* _ABOUT THIS TASK_: Below are the records; restate word for word the lines from the first through the one containing "Open the 發票", and only those.

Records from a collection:

□ □ □ □

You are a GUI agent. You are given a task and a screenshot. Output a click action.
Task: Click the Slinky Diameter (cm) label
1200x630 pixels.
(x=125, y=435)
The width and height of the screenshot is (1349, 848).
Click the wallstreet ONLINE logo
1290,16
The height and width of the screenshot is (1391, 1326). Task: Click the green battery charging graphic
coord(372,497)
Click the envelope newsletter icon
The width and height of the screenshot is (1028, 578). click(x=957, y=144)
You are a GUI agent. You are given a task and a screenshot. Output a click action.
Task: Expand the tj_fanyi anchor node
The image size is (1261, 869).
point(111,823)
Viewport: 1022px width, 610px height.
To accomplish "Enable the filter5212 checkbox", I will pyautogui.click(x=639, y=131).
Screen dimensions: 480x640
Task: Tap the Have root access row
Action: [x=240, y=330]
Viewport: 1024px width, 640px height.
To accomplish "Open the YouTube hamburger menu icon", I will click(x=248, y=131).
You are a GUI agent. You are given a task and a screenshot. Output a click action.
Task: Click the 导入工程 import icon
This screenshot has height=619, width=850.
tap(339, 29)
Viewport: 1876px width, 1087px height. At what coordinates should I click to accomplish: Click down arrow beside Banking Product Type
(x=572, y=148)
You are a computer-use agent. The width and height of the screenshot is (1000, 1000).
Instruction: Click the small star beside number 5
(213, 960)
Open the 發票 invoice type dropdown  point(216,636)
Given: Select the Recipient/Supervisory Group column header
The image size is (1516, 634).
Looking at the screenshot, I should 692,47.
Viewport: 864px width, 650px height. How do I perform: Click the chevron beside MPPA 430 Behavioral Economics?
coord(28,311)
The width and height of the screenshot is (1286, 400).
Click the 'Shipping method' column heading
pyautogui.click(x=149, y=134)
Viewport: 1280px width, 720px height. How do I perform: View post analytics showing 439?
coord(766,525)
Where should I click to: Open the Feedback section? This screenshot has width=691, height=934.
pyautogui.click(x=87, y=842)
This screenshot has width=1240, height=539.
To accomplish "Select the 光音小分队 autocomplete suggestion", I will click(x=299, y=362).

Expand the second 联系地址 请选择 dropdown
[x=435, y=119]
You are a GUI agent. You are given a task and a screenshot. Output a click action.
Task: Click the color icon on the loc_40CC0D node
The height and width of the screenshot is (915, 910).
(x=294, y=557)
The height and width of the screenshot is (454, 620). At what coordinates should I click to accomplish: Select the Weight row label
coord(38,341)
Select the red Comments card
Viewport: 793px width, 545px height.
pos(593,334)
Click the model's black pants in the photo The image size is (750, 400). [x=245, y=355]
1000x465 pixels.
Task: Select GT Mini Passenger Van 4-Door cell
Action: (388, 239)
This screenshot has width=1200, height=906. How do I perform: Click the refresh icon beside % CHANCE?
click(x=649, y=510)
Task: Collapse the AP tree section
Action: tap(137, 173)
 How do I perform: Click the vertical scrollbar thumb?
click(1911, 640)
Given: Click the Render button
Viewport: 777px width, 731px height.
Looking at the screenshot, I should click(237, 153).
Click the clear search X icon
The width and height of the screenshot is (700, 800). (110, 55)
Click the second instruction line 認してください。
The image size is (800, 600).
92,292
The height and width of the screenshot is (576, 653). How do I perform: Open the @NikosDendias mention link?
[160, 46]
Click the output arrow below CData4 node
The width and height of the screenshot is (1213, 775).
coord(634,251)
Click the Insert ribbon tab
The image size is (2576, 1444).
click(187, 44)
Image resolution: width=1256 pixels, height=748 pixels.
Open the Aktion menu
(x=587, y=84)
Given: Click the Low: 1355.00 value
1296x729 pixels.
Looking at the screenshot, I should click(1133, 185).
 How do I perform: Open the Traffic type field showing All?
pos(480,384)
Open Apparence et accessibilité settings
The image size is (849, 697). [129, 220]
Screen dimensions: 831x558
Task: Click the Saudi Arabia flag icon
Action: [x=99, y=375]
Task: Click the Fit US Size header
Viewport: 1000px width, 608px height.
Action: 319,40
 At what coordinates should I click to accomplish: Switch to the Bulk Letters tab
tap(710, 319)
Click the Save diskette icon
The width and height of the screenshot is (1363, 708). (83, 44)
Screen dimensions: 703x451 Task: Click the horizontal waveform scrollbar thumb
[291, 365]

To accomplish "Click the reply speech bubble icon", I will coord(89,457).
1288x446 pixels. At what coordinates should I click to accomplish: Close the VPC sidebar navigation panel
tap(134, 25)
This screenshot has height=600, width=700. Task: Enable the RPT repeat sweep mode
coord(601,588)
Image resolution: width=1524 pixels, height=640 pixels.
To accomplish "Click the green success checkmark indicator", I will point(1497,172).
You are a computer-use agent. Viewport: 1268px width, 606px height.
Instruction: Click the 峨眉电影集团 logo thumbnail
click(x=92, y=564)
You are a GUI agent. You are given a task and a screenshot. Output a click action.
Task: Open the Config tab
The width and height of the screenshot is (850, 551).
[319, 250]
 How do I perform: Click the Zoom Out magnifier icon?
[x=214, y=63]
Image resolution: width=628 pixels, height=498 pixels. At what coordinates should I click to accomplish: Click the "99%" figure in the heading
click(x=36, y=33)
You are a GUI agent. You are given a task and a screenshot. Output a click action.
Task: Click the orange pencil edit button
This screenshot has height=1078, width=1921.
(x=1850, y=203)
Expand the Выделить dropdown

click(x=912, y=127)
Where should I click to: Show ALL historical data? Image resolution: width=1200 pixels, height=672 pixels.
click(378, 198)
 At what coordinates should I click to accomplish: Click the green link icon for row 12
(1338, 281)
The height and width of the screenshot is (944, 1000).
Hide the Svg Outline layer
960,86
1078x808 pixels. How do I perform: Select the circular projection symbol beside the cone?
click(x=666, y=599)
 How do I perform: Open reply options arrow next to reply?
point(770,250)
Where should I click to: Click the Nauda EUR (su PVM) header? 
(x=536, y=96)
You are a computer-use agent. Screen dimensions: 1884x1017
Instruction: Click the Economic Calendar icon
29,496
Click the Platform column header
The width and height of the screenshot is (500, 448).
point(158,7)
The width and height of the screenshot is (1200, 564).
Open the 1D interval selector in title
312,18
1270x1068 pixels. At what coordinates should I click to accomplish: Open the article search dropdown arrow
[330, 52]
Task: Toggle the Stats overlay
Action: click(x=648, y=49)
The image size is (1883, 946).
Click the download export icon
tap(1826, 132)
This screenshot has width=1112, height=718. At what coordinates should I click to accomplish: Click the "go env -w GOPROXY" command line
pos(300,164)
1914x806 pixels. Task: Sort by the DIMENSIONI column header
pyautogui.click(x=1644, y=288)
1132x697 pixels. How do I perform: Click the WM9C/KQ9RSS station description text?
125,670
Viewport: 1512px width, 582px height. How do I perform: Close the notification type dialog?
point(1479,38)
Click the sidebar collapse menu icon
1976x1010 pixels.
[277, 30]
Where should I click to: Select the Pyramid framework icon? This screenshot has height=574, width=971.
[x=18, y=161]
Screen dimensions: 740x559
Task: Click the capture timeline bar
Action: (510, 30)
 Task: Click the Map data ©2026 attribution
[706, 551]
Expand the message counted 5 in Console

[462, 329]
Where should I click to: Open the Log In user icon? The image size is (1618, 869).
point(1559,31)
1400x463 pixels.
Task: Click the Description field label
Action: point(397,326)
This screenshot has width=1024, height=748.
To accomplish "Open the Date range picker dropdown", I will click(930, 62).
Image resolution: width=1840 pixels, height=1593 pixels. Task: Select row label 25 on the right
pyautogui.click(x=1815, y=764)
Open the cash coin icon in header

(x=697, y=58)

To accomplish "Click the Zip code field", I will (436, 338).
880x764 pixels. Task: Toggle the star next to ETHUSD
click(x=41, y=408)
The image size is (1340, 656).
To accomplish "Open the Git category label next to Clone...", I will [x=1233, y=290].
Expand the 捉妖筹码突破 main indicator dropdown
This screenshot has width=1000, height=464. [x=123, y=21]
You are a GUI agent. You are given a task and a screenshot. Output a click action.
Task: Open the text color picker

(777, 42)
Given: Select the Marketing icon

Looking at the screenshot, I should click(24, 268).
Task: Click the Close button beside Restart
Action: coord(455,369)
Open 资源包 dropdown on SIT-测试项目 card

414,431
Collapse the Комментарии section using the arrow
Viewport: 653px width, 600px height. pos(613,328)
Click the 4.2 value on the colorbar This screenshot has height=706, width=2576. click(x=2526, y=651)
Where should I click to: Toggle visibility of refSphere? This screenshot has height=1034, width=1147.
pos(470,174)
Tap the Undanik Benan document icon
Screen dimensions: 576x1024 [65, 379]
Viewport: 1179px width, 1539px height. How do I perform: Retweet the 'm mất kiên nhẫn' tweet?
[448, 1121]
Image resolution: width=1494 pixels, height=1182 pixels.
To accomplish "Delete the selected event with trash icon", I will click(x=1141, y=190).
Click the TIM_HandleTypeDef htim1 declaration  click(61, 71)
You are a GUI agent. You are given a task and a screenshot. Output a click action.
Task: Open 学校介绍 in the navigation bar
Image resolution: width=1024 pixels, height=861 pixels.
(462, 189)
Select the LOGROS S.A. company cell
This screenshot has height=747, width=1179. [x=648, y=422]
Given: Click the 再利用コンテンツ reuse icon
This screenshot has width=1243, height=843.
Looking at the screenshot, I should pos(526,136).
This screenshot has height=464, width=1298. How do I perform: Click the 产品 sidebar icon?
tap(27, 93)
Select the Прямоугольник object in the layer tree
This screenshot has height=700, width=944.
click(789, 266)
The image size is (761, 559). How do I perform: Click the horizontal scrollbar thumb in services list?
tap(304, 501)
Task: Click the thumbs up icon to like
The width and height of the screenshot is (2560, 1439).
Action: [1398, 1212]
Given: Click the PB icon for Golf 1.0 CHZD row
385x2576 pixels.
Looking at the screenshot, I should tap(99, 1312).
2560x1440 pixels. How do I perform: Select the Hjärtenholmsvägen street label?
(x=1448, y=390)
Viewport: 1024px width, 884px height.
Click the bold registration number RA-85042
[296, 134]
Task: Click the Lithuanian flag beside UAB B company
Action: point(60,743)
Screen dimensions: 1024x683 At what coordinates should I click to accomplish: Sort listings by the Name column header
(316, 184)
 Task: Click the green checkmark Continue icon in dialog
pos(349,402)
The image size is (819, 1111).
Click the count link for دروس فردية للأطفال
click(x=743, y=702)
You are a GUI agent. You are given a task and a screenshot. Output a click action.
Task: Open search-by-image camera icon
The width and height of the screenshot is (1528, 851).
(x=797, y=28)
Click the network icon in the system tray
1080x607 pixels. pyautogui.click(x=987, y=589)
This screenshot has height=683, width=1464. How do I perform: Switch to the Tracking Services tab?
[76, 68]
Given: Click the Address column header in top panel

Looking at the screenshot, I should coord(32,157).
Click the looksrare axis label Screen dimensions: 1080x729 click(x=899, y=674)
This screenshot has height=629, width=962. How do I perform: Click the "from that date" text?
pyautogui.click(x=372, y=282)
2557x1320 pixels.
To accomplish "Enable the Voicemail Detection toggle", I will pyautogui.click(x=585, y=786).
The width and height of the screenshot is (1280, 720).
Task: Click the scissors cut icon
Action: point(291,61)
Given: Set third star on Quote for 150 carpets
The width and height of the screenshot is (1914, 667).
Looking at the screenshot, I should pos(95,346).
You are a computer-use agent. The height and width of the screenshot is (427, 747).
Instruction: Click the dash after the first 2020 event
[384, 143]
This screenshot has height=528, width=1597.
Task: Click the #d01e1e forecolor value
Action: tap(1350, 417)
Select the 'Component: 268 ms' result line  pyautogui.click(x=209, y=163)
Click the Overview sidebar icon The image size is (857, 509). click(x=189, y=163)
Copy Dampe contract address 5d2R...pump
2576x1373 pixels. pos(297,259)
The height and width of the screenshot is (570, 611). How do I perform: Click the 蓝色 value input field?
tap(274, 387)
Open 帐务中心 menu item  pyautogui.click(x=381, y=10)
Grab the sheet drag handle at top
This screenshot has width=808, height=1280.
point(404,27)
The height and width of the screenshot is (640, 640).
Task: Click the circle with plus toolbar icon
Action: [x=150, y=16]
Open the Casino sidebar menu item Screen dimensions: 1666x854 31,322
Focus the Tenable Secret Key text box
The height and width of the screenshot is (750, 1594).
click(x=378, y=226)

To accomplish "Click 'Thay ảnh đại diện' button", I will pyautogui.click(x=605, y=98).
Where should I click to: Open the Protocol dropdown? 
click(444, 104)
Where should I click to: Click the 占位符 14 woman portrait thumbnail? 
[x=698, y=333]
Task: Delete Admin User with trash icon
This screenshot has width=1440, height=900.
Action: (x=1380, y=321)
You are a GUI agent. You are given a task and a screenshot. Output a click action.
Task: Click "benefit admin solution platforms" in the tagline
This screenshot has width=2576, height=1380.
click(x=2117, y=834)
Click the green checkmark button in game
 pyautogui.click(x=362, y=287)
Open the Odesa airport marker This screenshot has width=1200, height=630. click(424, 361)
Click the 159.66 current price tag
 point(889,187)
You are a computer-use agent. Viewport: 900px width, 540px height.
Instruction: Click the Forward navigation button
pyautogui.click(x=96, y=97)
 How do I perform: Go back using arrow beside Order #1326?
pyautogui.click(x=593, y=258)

□ □ □ □

* _RESULT OF THE TASK_:
You are a GUI agent. You are given a task and a screenshot. Output a click action.
Task: Click the Slinky Diameter (cm) label
1200x630 pixels.
(x=125, y=435)
The width and height of the screenshot is (1349, 848).
Click the wallstreet ONLINE logo
1290,16
The height and width of the screenshot is (1391, 1326). Task: Click the green battery charging graphic
coord(372,497)
Click the envelope newsletter icon
The width and height of the screenshot is (1028, 578). click(x=957, y=144)
You are a GUI agent. You are given a task and a screenshot. Output a click action.
Task: Expand the tj_fanyi anchor node
The image size is (1261, 869).
point(111,823)
Viewport: 1022px width, 610px height.
To accomplish "Enable the filter5212 checkbox", I will pyautogui.click(x=639, y=131).
Screen dimensions: 480x640
Task: Tap the Have root access row
Action: [x=240, y=330]
Viewport: 1024px width, 640px height.
To accomplish "Open the YouTube hamburger menu icon", I will click(x=248, y=131).
You are a GUI agent. You are given a task and a screenshot. Output a click action.
Task: Click the 导入工程 import icon
This screenshot has height=619, width=850.
tap(339, 29)
Viewport: 1876px width, 1087px height. At what coordinates should I click to accomplish: Click down arrow beside Banking Product Type
(x=572, y=148)
You are a computer-use agent. The width and height of the screenshot is (1000, 1000).
Instruction: Click the small star beside number 5
(213, 960)
Open the 發票 invoice type dropdown  point(216,636)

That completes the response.